-- INFORMATION GIVEN follows --

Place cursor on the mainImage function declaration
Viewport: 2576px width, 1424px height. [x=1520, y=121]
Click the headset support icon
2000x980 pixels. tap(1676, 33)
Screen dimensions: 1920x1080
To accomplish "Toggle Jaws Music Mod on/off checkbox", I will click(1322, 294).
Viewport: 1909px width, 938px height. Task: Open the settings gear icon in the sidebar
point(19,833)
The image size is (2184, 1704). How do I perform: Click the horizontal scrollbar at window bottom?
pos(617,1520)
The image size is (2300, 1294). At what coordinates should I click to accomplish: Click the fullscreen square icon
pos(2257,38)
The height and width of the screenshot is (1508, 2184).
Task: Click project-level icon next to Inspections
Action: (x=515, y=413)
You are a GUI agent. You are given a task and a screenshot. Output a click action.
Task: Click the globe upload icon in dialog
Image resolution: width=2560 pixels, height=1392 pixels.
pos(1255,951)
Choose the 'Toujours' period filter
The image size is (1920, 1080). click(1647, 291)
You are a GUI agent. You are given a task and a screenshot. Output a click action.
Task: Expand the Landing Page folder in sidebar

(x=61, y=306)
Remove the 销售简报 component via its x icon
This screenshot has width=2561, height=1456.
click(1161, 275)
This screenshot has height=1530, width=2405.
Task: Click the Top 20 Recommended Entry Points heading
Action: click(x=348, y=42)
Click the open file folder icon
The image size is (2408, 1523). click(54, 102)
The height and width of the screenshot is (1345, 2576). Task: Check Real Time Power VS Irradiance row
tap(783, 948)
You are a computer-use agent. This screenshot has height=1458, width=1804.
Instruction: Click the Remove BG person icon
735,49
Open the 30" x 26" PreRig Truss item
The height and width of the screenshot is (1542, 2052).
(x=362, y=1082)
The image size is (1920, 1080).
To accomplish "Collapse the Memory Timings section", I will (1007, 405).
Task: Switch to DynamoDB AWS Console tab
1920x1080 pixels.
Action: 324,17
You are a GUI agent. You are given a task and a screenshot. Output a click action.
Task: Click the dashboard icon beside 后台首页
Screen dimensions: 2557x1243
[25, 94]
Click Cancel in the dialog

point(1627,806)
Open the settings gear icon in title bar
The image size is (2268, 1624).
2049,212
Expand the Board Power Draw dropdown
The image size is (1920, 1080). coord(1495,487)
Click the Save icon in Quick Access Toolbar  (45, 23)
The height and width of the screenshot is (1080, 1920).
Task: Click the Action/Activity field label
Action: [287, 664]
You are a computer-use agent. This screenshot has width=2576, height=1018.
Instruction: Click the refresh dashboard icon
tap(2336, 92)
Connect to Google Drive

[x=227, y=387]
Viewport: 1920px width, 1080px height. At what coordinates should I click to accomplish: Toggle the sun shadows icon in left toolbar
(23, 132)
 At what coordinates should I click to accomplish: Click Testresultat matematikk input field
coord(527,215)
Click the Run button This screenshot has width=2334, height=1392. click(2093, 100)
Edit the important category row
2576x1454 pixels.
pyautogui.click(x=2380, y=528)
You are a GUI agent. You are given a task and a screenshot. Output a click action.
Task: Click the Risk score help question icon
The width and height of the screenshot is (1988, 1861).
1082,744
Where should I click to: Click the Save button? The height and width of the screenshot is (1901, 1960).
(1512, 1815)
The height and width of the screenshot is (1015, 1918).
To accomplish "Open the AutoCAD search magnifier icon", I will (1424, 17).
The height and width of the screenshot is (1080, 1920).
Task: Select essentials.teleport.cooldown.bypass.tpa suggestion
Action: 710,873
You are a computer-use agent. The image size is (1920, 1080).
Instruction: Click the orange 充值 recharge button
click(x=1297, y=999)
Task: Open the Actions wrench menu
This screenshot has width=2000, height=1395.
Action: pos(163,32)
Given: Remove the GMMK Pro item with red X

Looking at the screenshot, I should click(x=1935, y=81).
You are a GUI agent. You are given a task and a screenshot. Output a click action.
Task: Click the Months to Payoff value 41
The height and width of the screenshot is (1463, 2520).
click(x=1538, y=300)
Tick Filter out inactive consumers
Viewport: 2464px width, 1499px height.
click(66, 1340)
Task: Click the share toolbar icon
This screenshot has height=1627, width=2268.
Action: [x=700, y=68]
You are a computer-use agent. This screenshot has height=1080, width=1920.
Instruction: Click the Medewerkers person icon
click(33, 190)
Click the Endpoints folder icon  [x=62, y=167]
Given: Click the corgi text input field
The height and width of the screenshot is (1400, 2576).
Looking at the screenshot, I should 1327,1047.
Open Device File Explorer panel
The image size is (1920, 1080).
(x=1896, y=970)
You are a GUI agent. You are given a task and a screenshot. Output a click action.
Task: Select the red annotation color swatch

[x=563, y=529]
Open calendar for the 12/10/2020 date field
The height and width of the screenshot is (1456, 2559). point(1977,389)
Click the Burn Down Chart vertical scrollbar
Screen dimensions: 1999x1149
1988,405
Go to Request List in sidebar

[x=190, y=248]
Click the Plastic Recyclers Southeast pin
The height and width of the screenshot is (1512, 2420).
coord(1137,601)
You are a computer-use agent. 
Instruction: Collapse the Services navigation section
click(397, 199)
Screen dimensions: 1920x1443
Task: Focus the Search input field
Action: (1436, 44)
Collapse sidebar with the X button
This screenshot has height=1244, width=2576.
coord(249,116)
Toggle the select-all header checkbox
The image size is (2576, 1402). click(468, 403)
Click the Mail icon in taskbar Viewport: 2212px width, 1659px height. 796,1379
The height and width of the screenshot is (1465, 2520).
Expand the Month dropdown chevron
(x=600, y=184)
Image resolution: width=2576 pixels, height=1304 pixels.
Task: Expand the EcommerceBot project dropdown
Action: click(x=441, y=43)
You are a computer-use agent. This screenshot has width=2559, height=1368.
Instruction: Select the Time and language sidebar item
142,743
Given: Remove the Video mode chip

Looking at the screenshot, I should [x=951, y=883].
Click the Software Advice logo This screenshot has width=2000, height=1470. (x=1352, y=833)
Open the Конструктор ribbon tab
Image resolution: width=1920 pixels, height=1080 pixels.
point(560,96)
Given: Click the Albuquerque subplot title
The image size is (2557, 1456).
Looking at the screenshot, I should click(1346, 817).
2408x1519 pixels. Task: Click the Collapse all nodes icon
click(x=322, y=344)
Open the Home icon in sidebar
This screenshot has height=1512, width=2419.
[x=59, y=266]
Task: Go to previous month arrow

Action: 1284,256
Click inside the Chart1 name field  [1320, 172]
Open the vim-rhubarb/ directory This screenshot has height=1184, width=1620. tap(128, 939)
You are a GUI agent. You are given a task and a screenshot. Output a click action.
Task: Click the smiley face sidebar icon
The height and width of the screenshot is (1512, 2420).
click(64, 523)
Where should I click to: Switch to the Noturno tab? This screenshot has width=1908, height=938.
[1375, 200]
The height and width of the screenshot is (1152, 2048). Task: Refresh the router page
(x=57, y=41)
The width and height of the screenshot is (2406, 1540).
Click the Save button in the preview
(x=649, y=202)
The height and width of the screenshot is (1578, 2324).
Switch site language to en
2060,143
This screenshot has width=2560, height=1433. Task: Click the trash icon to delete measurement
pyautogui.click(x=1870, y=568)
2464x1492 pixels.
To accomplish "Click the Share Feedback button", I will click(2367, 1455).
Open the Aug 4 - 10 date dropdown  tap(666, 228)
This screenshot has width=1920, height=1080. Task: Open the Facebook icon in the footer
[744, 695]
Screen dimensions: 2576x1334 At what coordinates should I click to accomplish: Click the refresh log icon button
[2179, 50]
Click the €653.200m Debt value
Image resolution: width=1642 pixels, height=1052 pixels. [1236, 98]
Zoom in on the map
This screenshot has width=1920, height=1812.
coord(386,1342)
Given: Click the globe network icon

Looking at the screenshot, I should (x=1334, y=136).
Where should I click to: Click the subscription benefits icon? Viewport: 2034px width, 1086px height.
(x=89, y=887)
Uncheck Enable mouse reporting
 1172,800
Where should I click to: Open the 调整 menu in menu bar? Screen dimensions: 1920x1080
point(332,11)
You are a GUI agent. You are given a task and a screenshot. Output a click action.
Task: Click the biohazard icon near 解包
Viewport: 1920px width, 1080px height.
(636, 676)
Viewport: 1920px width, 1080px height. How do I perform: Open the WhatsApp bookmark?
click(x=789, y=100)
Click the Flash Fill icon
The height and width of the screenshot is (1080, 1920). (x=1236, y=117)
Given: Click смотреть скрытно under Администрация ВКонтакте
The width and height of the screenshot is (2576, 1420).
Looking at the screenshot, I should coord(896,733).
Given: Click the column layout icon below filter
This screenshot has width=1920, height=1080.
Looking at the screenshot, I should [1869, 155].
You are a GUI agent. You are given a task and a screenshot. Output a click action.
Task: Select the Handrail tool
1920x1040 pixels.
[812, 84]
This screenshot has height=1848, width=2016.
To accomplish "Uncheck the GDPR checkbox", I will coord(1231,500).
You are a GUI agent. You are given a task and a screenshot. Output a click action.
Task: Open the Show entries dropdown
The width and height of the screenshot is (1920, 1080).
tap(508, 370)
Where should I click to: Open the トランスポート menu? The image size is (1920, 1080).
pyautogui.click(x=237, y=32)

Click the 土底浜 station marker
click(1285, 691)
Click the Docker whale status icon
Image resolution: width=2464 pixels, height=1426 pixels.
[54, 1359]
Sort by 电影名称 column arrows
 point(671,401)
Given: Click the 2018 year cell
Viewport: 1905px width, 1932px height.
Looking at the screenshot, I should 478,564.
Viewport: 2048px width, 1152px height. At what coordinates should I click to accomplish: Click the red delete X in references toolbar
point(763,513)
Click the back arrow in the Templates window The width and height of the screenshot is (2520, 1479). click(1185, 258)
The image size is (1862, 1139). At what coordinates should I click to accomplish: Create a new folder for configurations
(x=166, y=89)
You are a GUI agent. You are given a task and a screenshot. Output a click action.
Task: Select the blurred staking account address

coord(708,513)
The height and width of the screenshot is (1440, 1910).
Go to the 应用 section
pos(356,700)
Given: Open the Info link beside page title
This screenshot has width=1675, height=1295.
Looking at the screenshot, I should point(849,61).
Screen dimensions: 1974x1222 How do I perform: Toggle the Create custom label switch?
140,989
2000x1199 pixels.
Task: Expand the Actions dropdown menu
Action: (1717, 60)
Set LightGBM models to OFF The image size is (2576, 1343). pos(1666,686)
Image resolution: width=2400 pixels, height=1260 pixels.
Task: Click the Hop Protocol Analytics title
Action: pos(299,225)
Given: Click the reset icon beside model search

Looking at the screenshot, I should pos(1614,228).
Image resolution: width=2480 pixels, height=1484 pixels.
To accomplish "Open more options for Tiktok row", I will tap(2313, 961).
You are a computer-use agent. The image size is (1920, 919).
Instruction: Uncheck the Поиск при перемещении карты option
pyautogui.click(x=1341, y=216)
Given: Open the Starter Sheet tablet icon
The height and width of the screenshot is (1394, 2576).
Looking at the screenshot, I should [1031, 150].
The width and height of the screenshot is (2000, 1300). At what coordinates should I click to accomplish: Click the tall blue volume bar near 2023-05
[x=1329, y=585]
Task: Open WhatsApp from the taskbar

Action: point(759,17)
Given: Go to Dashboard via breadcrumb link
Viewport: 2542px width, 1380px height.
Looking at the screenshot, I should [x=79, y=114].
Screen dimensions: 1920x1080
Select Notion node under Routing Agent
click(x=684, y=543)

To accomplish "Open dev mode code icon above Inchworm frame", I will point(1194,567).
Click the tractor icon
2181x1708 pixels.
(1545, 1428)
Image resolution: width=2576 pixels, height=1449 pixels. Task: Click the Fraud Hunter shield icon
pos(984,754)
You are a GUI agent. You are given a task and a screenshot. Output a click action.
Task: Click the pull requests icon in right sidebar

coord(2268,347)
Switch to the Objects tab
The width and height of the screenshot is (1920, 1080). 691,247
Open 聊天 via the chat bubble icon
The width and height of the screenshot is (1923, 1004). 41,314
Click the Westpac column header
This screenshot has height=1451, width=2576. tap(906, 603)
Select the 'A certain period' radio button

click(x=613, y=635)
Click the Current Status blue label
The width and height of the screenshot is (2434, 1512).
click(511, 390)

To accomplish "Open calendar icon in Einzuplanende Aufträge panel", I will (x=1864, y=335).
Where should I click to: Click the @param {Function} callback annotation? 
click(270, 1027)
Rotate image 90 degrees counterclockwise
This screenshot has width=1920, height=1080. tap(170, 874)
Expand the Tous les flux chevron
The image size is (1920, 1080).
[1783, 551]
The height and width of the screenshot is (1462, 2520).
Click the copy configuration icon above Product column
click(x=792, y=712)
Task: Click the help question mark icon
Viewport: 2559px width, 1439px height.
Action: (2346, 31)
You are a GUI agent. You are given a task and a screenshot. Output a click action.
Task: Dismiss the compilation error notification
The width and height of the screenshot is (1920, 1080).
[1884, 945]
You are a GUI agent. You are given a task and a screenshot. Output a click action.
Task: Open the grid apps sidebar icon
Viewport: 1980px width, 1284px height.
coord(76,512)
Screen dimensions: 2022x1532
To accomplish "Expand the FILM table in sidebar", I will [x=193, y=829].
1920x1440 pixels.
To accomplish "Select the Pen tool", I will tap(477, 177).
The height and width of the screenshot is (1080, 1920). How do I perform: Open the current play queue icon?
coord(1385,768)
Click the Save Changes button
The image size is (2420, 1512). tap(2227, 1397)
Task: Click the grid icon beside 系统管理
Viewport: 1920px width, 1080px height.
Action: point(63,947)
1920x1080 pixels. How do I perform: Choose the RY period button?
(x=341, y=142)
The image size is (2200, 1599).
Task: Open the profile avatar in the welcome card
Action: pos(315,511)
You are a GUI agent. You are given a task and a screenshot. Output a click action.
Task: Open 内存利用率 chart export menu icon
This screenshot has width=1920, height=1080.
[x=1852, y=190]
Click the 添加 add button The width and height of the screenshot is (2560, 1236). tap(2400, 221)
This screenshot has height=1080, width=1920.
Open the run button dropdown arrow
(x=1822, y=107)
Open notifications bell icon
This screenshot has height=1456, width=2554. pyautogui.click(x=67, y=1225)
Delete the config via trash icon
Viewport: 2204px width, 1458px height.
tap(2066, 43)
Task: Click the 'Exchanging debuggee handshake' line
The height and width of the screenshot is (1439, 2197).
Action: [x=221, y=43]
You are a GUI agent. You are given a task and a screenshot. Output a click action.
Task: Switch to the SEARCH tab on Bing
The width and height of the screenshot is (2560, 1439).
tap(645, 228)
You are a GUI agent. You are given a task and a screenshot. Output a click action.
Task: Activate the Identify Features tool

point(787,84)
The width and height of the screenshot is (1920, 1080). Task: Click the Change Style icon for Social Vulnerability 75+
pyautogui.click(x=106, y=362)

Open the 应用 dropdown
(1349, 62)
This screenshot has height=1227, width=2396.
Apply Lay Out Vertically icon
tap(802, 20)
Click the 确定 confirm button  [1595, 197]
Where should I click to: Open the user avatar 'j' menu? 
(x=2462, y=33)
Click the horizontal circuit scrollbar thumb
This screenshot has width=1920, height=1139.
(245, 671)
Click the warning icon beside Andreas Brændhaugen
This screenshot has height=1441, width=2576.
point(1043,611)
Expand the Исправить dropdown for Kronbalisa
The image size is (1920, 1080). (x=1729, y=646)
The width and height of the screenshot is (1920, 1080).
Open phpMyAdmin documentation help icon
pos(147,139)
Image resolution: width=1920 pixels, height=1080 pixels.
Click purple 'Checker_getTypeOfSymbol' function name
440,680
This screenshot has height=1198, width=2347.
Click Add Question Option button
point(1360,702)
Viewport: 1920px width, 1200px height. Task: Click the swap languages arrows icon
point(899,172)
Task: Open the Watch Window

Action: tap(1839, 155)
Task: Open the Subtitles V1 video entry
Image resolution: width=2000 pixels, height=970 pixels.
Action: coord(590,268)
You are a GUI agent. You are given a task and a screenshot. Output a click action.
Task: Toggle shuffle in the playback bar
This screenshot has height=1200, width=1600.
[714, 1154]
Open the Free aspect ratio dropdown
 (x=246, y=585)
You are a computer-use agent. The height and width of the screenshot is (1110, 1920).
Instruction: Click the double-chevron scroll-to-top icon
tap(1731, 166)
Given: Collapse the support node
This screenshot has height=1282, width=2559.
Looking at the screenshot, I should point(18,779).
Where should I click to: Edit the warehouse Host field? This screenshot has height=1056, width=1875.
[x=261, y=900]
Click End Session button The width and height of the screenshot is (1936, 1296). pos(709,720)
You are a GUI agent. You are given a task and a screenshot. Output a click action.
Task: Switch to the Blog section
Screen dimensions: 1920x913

-- INFORMATION GIVEN concluded --

_TASK DIRECTIONS_
From the data above, copy each line that holds "link".

_RESULT OF THE EXERCISE_
Given: Open the Info link beside page title
Given: Go to Dashboard via breadcrumb link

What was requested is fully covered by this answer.